A large cactus and succulent bowl with urns of Agave desmettiana and Mangave 'macho mocha' a passalong from Pam, Digging. In fact many of my plants are passalongs; small offsets pups, root cuttings, leaves, even bare stems which, potted up in my favorite media, pumice, root in no time at all. The agaves have just started putting on new and healthy growth after suffering terribly this winter. They were in pots in the greenhouse where temperatures plummeted to the same as outdoors. I trimmed off the black ends of the leaves and new leaves and pups are on the way.

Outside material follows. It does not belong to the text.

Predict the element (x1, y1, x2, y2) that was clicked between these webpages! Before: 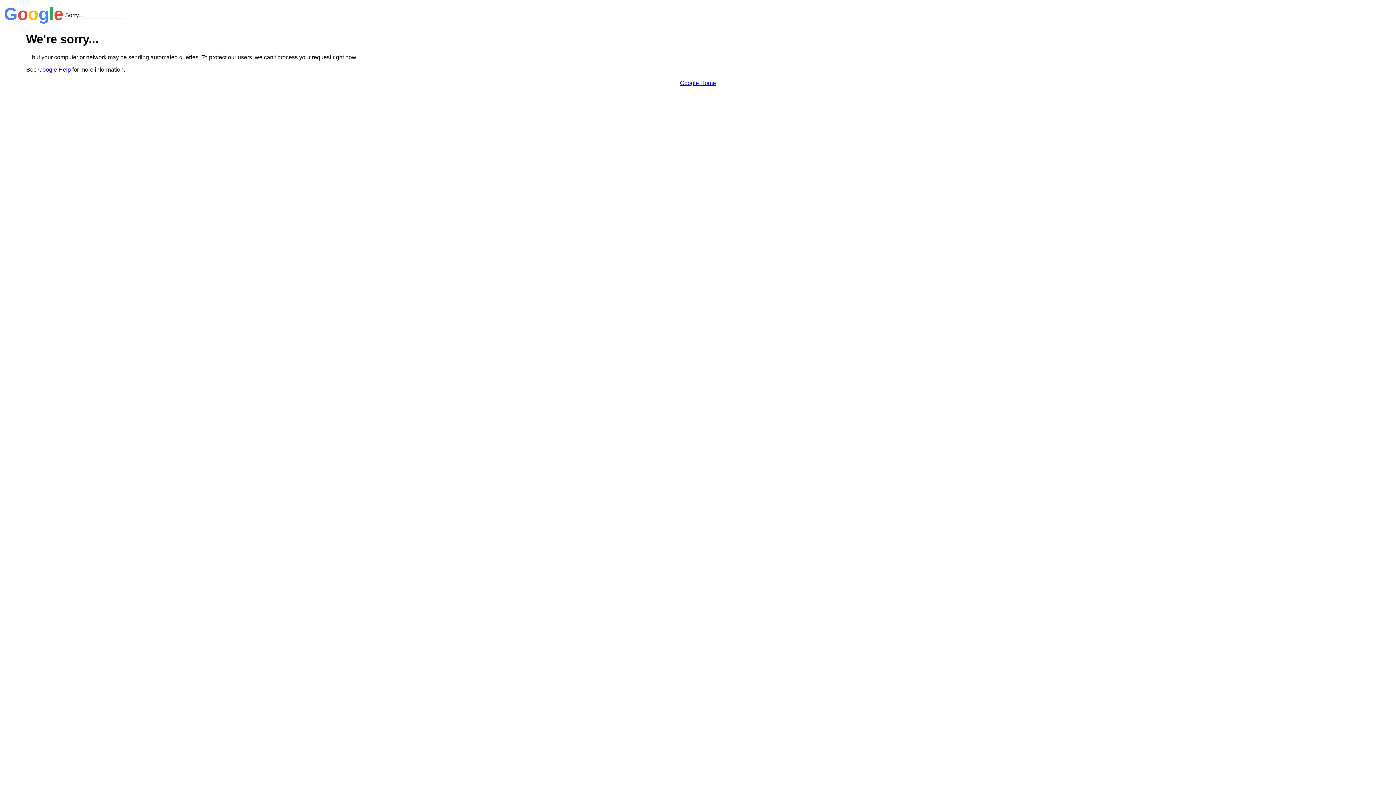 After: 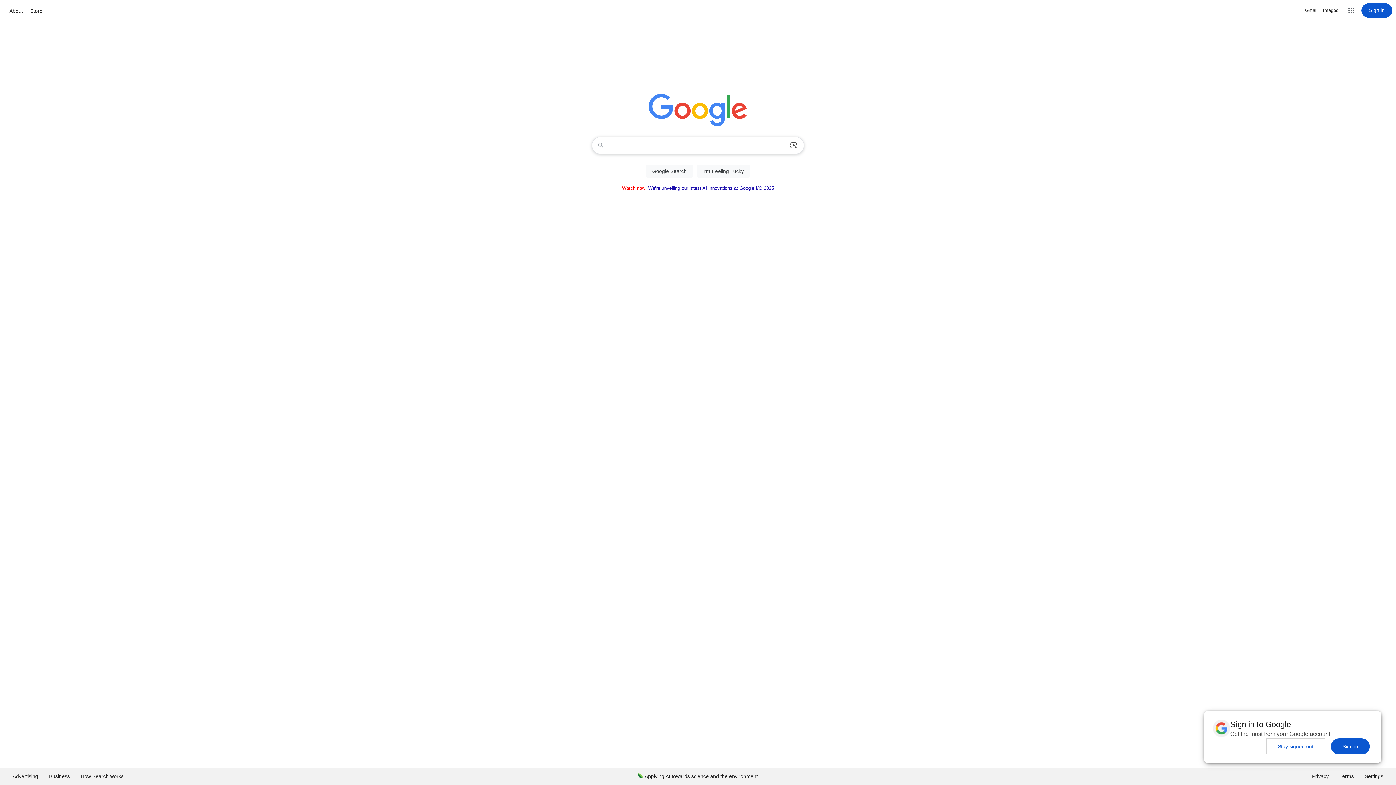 Action: label: Google Home bbox: (680, 79, 716, 86)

This large agave fared better because it was in the garage for the winter. Strangely, it has made no pups. Agave demettiana does better when it is located in filtered shade or afternoon shade.
and this strawberry pot which was a gift from one of the boys many years ago. It sits on the center of the dinner table outside. These haworthia are planted in the holes and are currently in bloom. Not an exciting flower but you can't help but love the twisting nature of the stems, along which the flowers are arranged.
Remind me again Diana, Sharing Nature's Garden, the name of this passalong plant. It is on the front gate, receives no sun at all. I think you told me it was an epiphyte of some kind. It struggled for a few weeks because every night a bird came and rooted out the smaller plants so it could roost there for the night. It seems to have weathered that intrusion, although the one at the front is going to win the race.
And not all pots have plants. This one holds my collection of beach finds among which are hundreds of fossilized sharks teeth I gleaned from the beaches of Siesta Key in Florida. As the collection followed us from town to town I finally found something to do with them. Put a piece of glass on the top and you have a table.